** 本文抜粋 **

————

全国の自治体や先生方と協調学習の授業づくりを進めるCoREFユニットを基盤として、より質の高い小中高大社会の連携の在り方を明らかにする研究組織「東京大学高大接続研究開発センター高大接続連携部門CoREFユニット(東京大学CoREF)」。今回は、当組織によるオンラインセミナー「初等中等・高等教育の社会との新たな連携の形~学校の壁を超える実践学講座~」をリポートする。

小中高大社の接続までを視野に入れたうえで、子どもたちに実現してほしい学びの姿とはどんな姿なのか。またそれを支えていく実践・評価・連携とはどんなものであればよいのか。東京大学高大接続研究開発センターが2013年より実施してきた「知の共創 実践学講座」をひとつの実例とした現時点での研究成果が提示された。

登壇者プロフィール

白水始 氏(国立教育政策研究所総括研究官/東京大学高大接続研究開発センター客員教授)
齊藤萌木 氏(東京大学高大接続研究開発センター特任助教)
飯窪真也 氏(東京大学高大接続研究開発センター特任助教)
堀公彦 氏(東京大学高大接続研究開発センター学術支援専門職員)
平野智紀(内田洋行教育総合研究所)

————

** 課題 A **
下に続く行のうち、「Open the current net profit value 6,013,541」を含む行から最後の行までを編集し、「Open」を「Show」に置き換えて示すこと。ほかの部分は変えず、画像は出力に入れないこと。

————

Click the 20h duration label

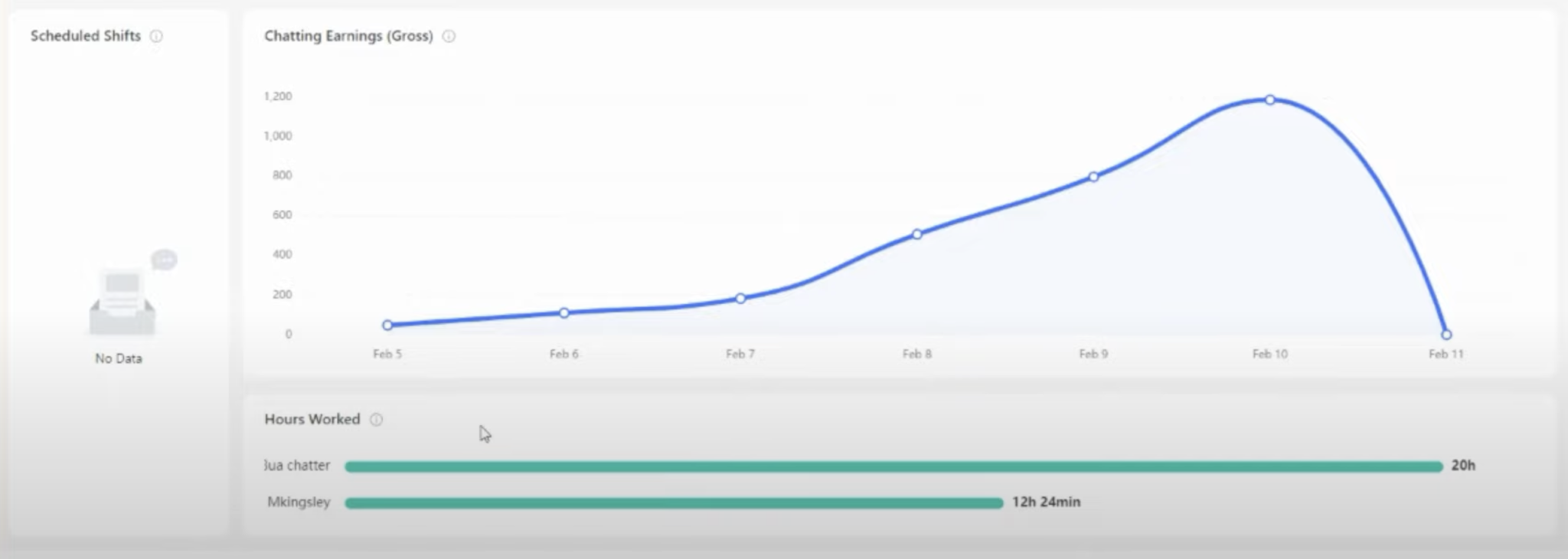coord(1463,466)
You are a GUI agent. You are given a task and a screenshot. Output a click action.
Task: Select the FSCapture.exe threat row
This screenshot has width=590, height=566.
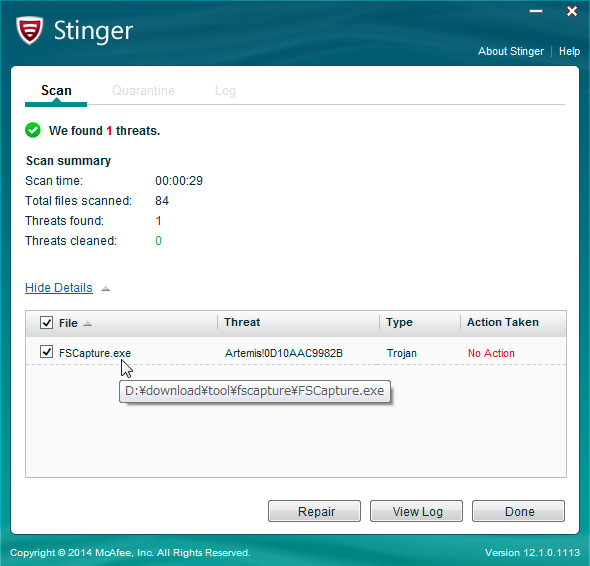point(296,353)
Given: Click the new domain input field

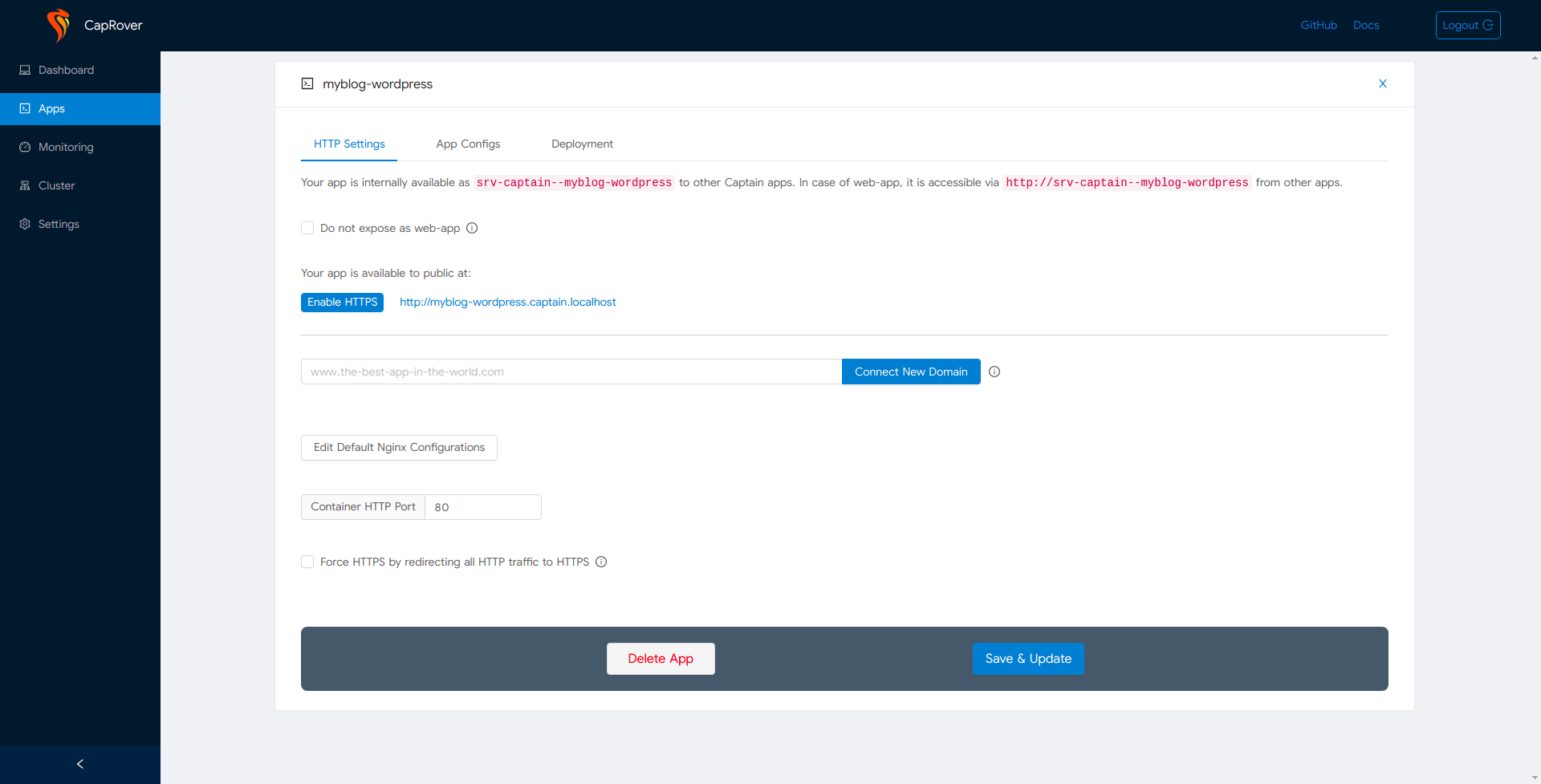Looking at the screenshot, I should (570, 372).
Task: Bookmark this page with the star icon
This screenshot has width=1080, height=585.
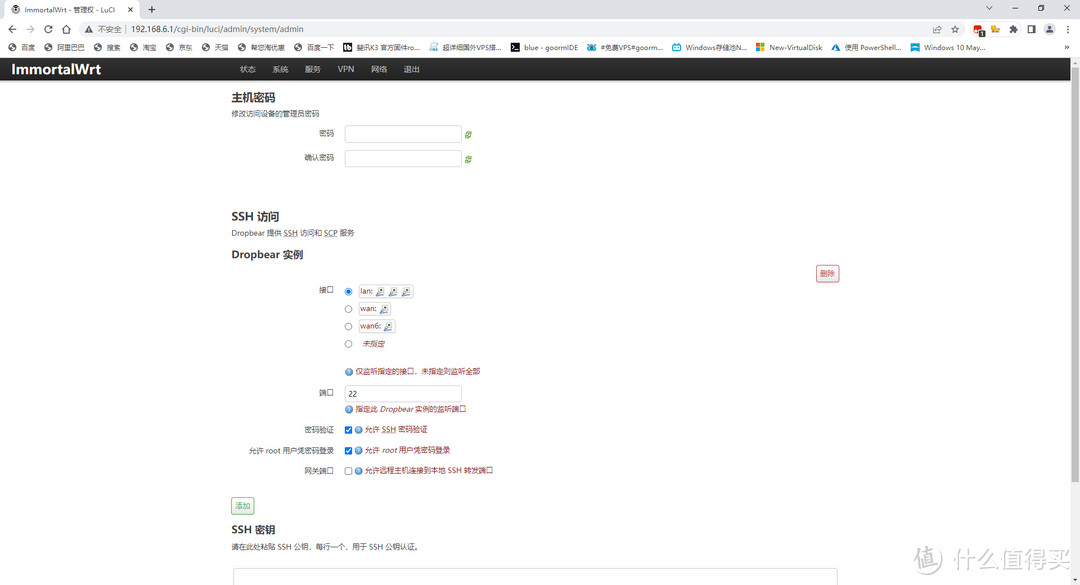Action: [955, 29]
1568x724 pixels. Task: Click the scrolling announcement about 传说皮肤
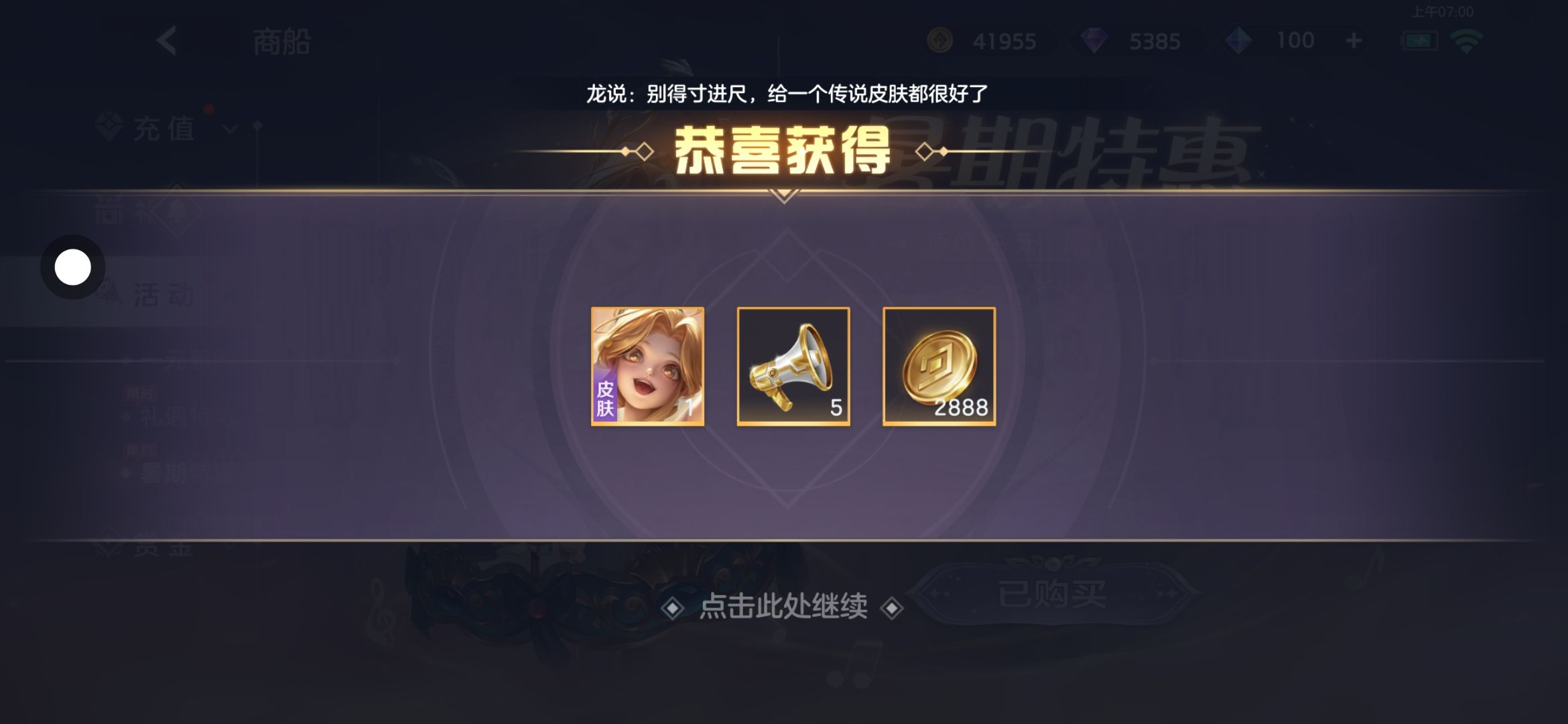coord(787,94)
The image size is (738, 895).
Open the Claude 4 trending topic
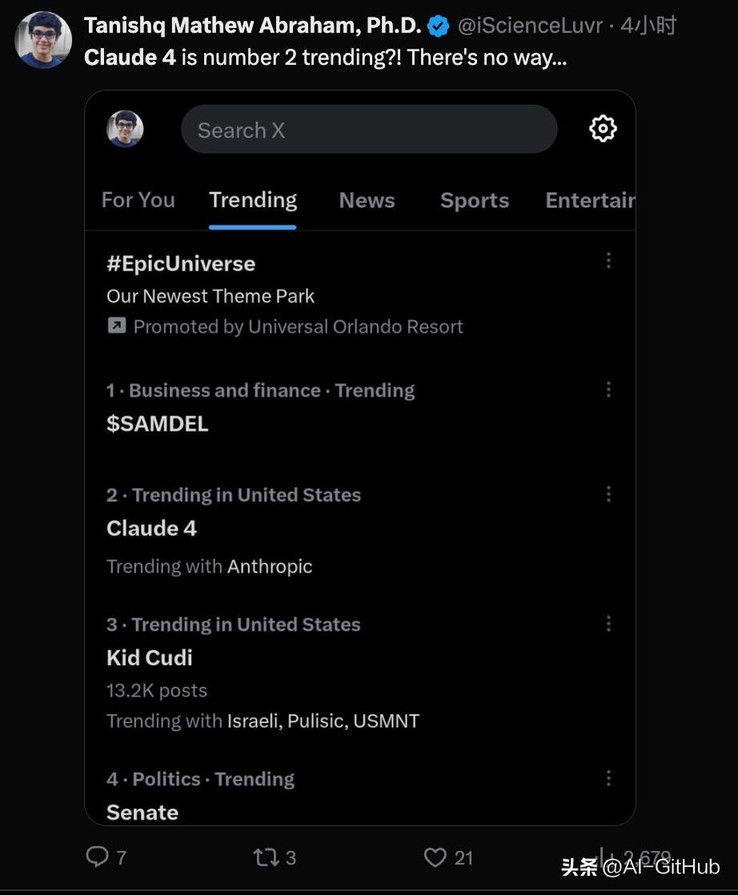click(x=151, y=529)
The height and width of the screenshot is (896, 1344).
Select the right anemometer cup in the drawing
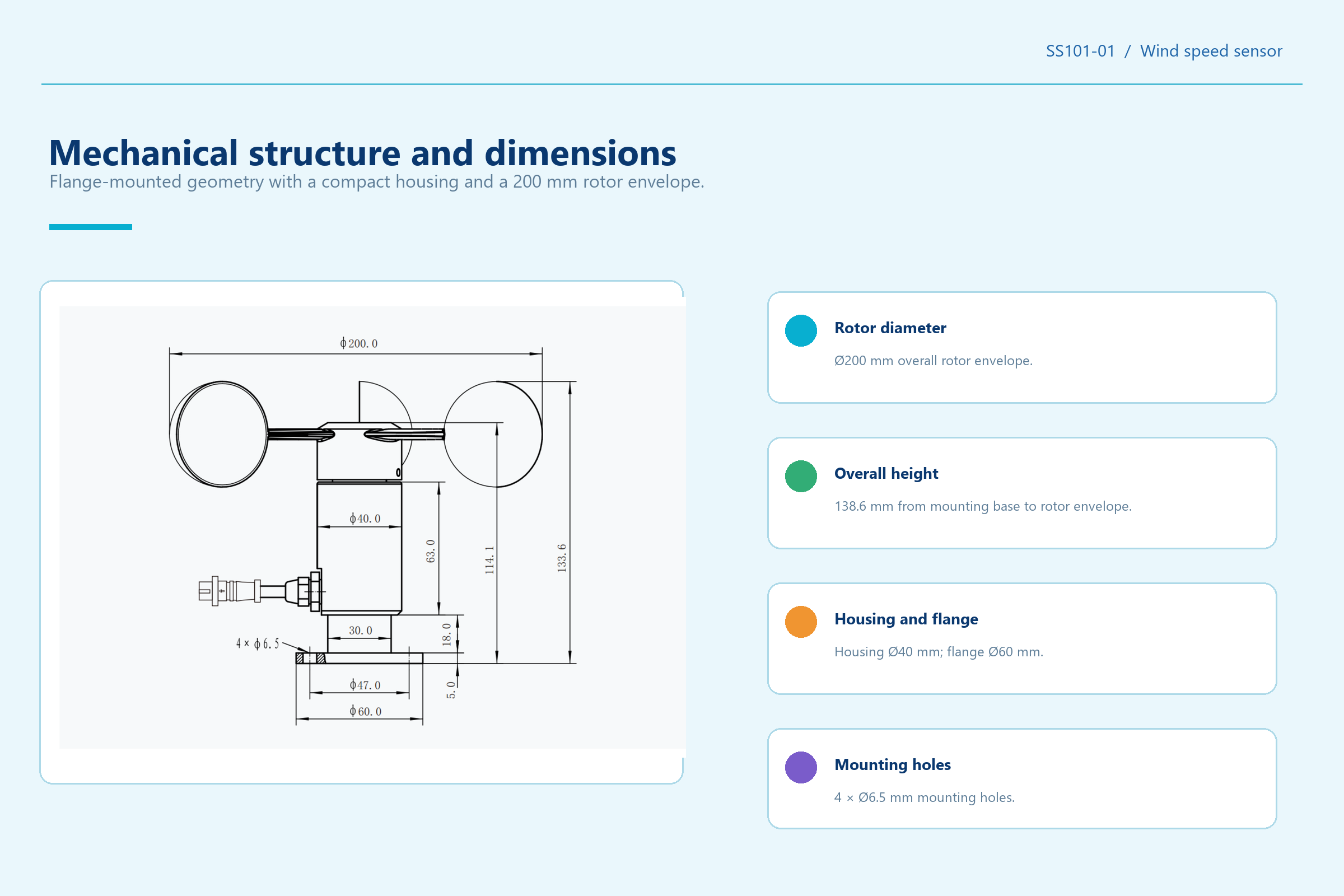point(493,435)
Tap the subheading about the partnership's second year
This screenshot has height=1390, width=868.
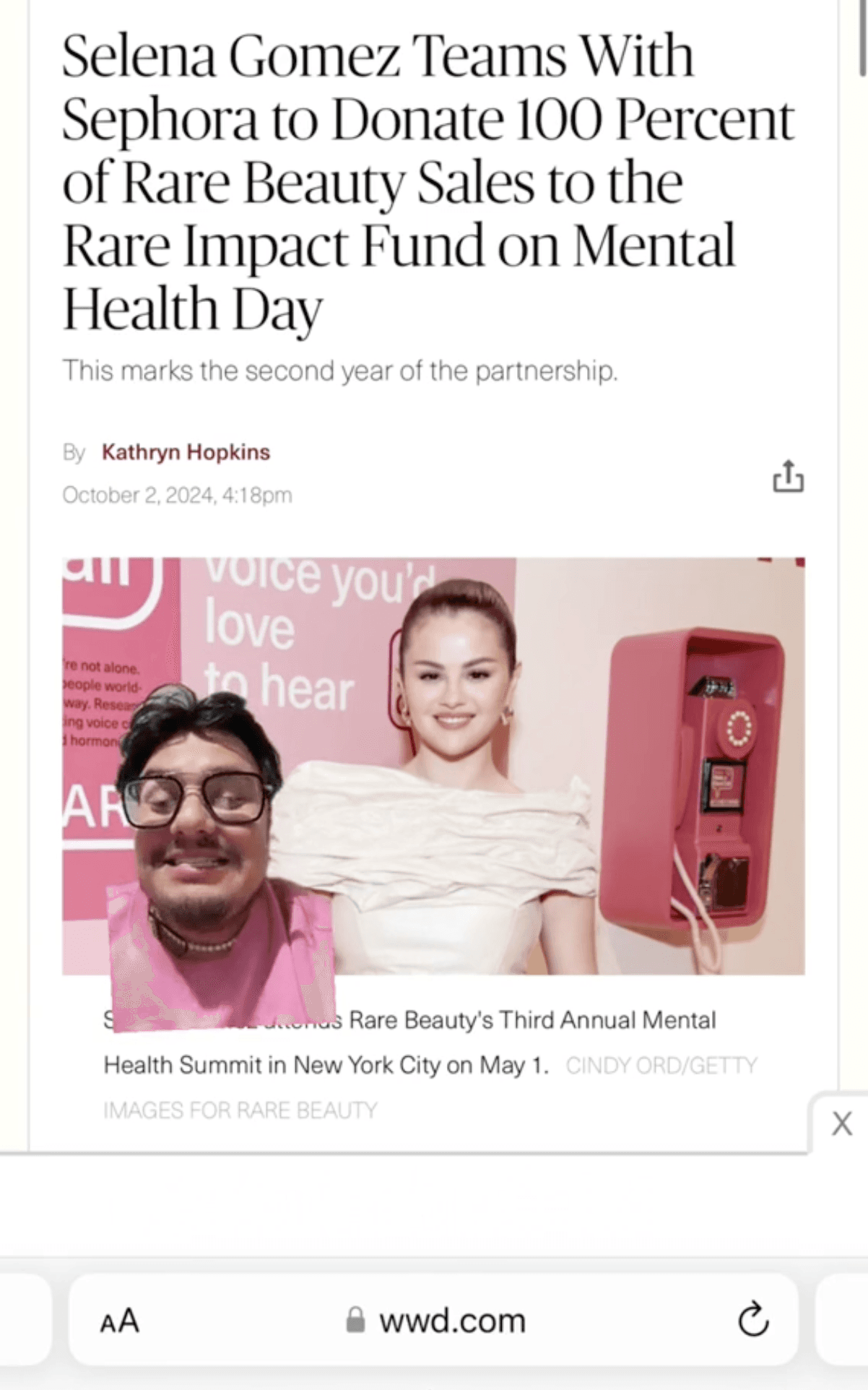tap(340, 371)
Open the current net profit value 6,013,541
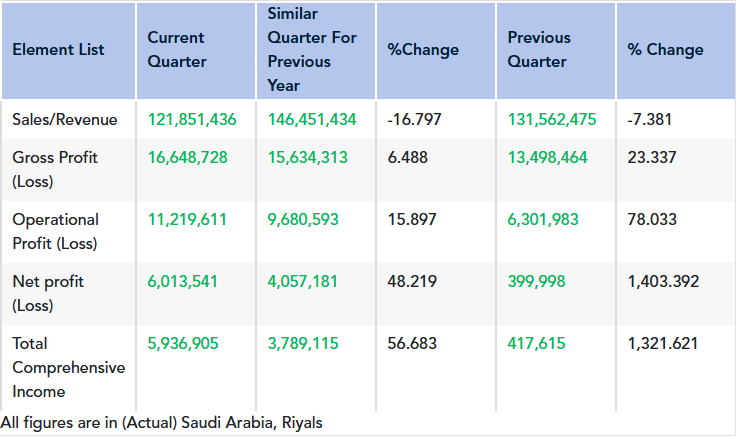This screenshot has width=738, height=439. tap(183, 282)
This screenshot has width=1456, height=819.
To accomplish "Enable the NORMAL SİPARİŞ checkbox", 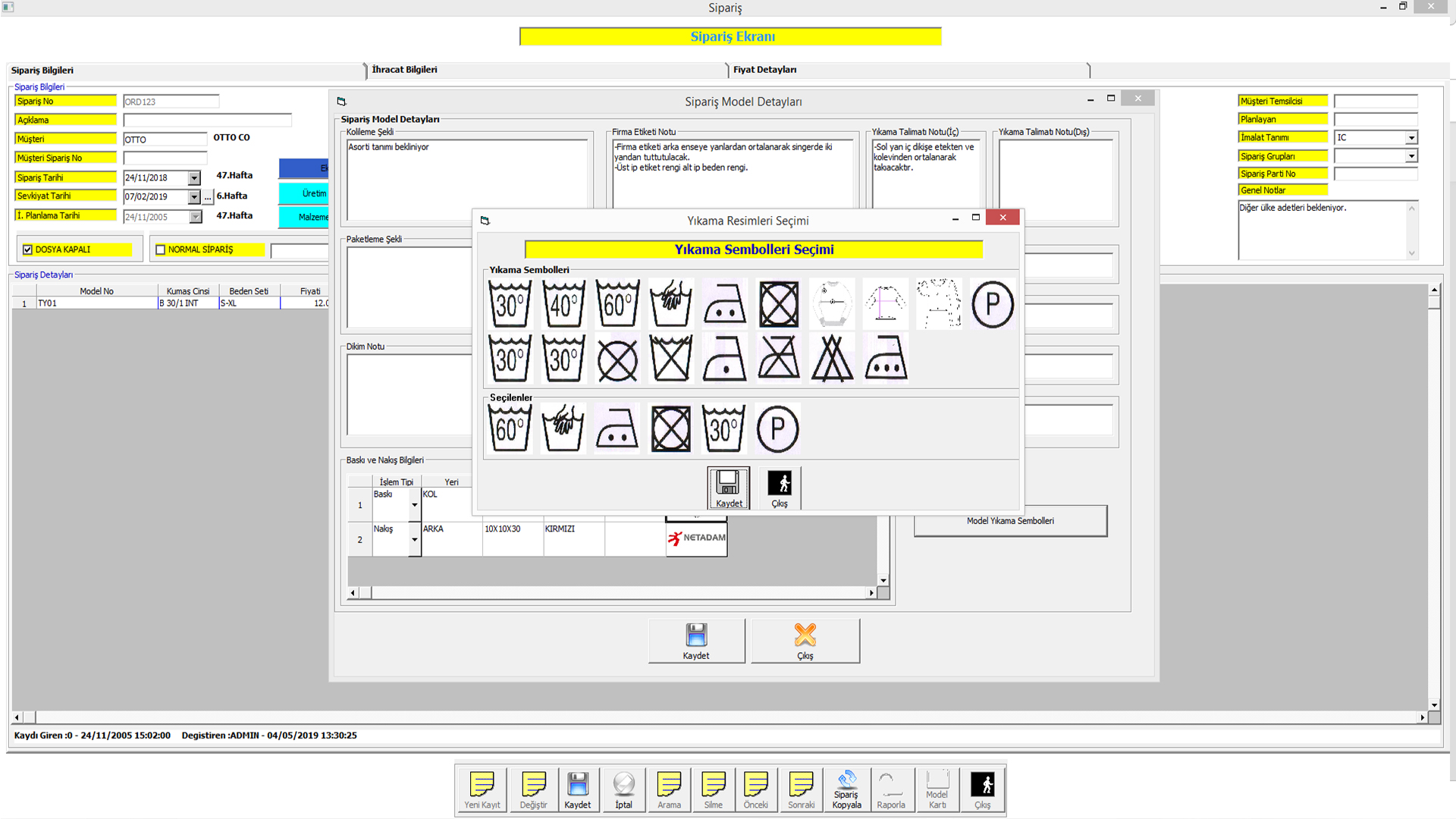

————

** 課題 B **
東京大学CoREFのオンラインセミナー報告を、最後の文のあとから書き進めること。

** 出力 A **
Show the current net profit value 6,013,541
This screenshot has width=738, height=439. tap(183, 282)
This screenshot has width=1456, height=819.
To accomplish "Enable the NORMAL SİPARİŞ checkbox", 

** 出力 B **
「知の共創 実践学講座」を実施した背景

東京大学高大接続研究開発センター客員教授の白水始氏

当セミナーではまず、東京大学高大接続研究開発センター客員教授の白水始氏が「知の共創 実践学講座」を実施するに至った背景や、当講座の全体的なコンセプトについて講義した。

図1

小中高大社の接続について考えた時、小中高と大学・社会には図1のようなギャップがある。このギャップを解消する手段として、これまでは入試を変える必要があると考えられていた。しかし、科学者をはじめとする大人の思考プロセスを改めて見直してみると、「問題を見つけ、わからないことを探す」といった単純なものでない側面も見えてくる。

科学者の思考プロセスを例に考えてみよう。科学者はまず人類の知の集積である先行研究を読み、全貌をつかむ。そこから「理論と実験結果が矛盾しているのでは?」といった次のわからないことを発見し、それを他の人と協力して解いていくという思考プロセスを繰り返している。「このように、既知と未知の間を往還しながら段々と人は知をつくっていくものなのではないかと考えると、学習指導要領の3本柱が少し違ってみえてくるのでは」と白水氏。

図2

学習指導要領の3本柱を「大学・社会で生きる学ぶ力」を育成するための目標として捉えたのが図2だ。この3本柱の育成を目標とするなら、大学生や社会人になってからではなく、小さい時から「知の共創」が実践できるような教育を施していくべきなのではないか。そのような背景から「知の共創 実践学講座」が実践されることとなった。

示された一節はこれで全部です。